In `@3rdparty/hip-headers/include/hip/amd_detail/amd_surface_functions.h`:
- Around line 376-384: The surfCubemapLayeredwrite overload incorrectly declares
its first parameter as T* data while all other surf*write overloads use a value
parameter T data; change the signature of surfCubemapLayeredwrite from T* data
to T data so that the call to __hipMapTo<float4::Native_vec_>(data) and the
pattern with other functions (e.g., other surf*write overloads) match; update
the parameter type in the function declaration and any references inside
surfCubemapLayeredwrite (keeping the rest of the body, including
__hipGetPixelAddr, int2 coords, and __ockl_image_store_lod_CM usage, unchanged).
In `@3rdparty/hip-headers/include/hip/amd_detail/amd_warp_sync_functions.h`:
- Around line 499-521: The reduction lambdas in __reduce_or_sync,
__reduce_and_sync and __reduce_xor_sync (and their extra-types variants for int,
long long, unsigned long long) use logical operators instead of bitwise ops and
a malformed XOR expression; replace lhs || rhs with lhs | rhs in
__reduce_or_sync, lhs && rhs with lhs & rhs in __reduce_and_sync, and the XOR
lambda with lhs ^ rhs in __reduce_xor_sync, and apply equivalent fixes to the
corresponding int/long long/unsigned long long reduction lambdas so the manual
reduction tree matches the __ockl_wfred_* bitwise intrinsics.
In `@3rdparty/hip-headers/include/hip/amd_detail/hip_runtime_prof.h`:
- Line 39: The enum constant name kHipHipVdiMemcpyHostToDevice is incorrectly
duplicated with an extra "Hip" and should be renamed to
kHipVdiMemcpyHostToDevice to match the surrounding pattern (e.g.,
kHipVdiMemcpyDeviceToHost, kHipVdiMemcpyDeviceToDevice); update the identifier
in the enum declaration in hip_runtime_prof.h (symbol:
kHipHipVdiMemcpyHostToDevice → kHipVdiMemcpyHostToDevice) and search the
codebase for any occurrences to replace them (adjust any comments or
documentation strings nearby as needed).
In `@3rdparty/hip-headers/include/hip/amd_detail/texture_indirect_functions.h`:
- Around line 388-400: In tex3DGrad, the incoming gradient parameter dPdx is
unused and both gradx and grady are incorrectly initialized from dPdy; fix by
initializing gradx from dPdx and grady from dPdy so the call to
__ockl_image_sample_grad_3D receives the correct x and y gradients.

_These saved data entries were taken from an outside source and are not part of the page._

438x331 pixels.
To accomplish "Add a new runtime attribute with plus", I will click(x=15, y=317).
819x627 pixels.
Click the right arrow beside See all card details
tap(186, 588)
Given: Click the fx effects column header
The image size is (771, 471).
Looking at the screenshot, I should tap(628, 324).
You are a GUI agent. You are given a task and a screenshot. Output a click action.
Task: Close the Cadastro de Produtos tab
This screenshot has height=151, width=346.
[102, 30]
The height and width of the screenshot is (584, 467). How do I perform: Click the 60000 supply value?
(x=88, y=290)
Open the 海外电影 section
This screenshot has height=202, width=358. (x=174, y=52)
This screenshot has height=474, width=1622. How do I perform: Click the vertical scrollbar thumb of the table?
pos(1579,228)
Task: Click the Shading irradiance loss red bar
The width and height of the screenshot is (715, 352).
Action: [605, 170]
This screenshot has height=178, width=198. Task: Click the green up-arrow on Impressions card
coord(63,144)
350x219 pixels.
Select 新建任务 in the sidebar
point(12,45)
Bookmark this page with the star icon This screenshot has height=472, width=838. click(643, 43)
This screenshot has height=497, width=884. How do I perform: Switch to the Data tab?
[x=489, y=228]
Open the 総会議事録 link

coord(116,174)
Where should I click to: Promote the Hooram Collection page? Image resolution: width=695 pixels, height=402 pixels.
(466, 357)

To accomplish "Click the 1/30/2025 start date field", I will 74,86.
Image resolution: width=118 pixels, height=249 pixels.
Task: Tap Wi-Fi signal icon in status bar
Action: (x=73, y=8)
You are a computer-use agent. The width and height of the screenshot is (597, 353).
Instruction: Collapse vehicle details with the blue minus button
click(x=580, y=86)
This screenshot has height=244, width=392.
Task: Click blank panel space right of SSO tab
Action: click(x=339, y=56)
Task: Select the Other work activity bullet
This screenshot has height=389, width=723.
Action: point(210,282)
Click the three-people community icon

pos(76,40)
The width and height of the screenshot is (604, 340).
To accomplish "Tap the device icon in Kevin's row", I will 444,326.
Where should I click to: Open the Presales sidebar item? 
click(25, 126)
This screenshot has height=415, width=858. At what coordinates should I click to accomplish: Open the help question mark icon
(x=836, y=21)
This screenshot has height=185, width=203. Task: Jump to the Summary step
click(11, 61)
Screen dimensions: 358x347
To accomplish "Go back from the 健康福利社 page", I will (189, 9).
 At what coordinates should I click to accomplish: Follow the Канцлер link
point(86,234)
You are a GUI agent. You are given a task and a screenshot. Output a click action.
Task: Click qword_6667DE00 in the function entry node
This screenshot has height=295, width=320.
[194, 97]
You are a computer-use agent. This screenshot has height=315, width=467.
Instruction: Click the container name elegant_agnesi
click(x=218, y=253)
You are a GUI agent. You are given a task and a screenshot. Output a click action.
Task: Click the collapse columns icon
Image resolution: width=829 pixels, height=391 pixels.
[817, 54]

Update the
assignments to gradx and grady in the tex3DGrad function (after
TEXTURE_OBJECT_PARAMETERS_INIT) and ensure the rest of the call to
__ockl_image_sample_grad_3D(i, s, get_native_vector(coords),
get_native_vector(gradx), get_native_vector(grady)) remains unchanged.
- Around line 200-205: The pointer overload of tex2Dgather mistakenly calls
texCubemapLayered<T> instead of the intended tex2Dgather lookup; in the function
template tex2Dgather(T* ptr, hipTextureObject_t textureObject, float x, float y,
int comp = 0) replace the call to texCubemapLayered<T>(...) with the correct
device sampling function tex2Dgather<T>(textureObject, x, y, comp) so the
pointer overload returns the proper tex2Dgather result.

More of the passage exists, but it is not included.